1.8 Resource-level performance
1.8 – Resource-level performance
This chapter investigates how fundamental system resources behave under load and how they can constrain performance.
The focus is on CPU, I/O, network, and on the ways in which bottlenecks can emerge when one of the resources becomes saturated before the others.
Understanding resource-level performance is essential because system degradation is often the visible result of resource limits rather than application logic alone.
Table of Contents
- 1.8.1 CPU behavior
- 1.8.2 I/O and disk
- 1.8.3 Network behavior
- 1.8.4 Resource saturation and bottlenecks
1.8.1 CPU behavior
Definition
The CPU is the component responsible for executing instructions.
CPU performance is determined not only by how fast instructions are executed, but by how execution is scheduled across competing workloads.
This distinction is important because CPU-related degradation is often caused by scheduling pressure, queueing, and contention, rather than only by computational cost.
CPU utilization vs saturation
CPU utilization represents how much of the CPU capacity is being used.
High utilization is not necessarily an indication of a possible problem.
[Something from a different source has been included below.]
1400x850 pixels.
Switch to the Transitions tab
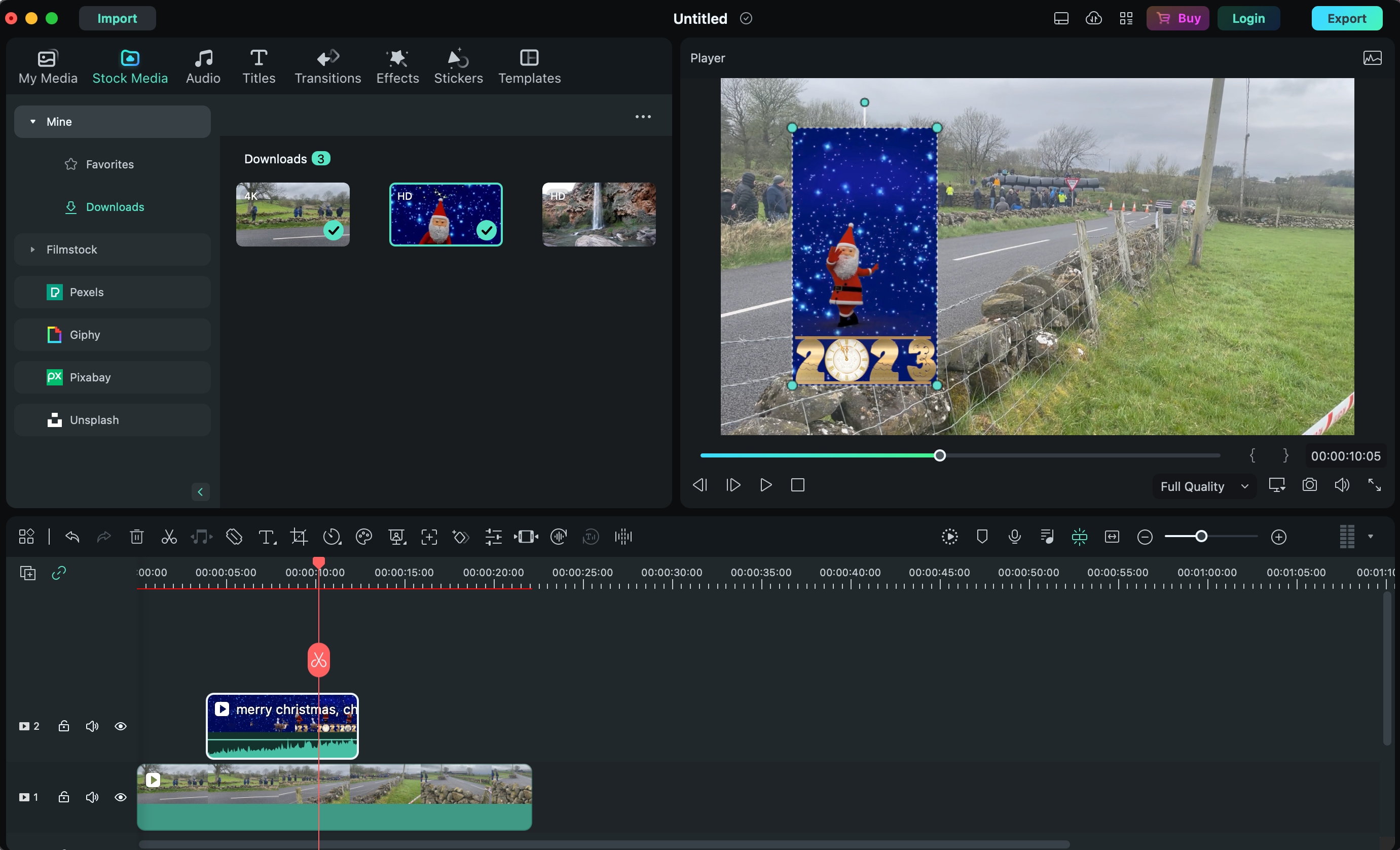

CPU saturation occurs when:
- there is more work than the CPU can execute
- threads are ready to run but cannot be scheduled immediately
Key distinction:
- high utilization → CPU is busy
- saturation → CPU is overloaded
A system may therefore show high CPU utilization and still continue to behave acceptably, as long as runnable work does not accumulate faster than the CPU can process it.
Scheduling and run queue
Threads do not execute continuously.
They are scheduled by the operating system.
At every moment:
- some threads are running
- some are waiting to run (run queue)
When the number of runnable threads exceeds the number of available CPU cores:
- threads accumulate in the run queue
- scheduling delays increase
This directly impacts latency (→ 1.5 System behavior under load) and can be investigated using concurrency relationships (→ 1.2.1 Little’s Law (system-level concurrency)).
The run queue is therefore a critical signal of CPU pressure, because it shows not only that the CPU is busy, but that there is work waiting to be executed.
Observable behavior (example)
A system under CPU pressure shows an increasing number of runnable threads.
$ vmstat 1
procs -----------memory---------- ---swap-- -----io---- -system-- ------cpu-----
r b swpd free buff cache si so bi bo in cs us sy id wa st
7 0 0 12000 45000 300000 0 0 2 1 1200 3000 90 8 2 0 0
8 0 0 11000 45000 300000 0 0 1 2 1300 3200 92 6 2 0 0
Interpretation:
- high run queue (
r) → threads waiting for CPU - CPU idle (
id) close to zero → no available capacity - CPU utilization (
us + sy) close to saturation
This indicates that there are threads ready to run but that cannot be scheduled immediately because of lack of available cores (→ 1.6 Concurrency and parallelism).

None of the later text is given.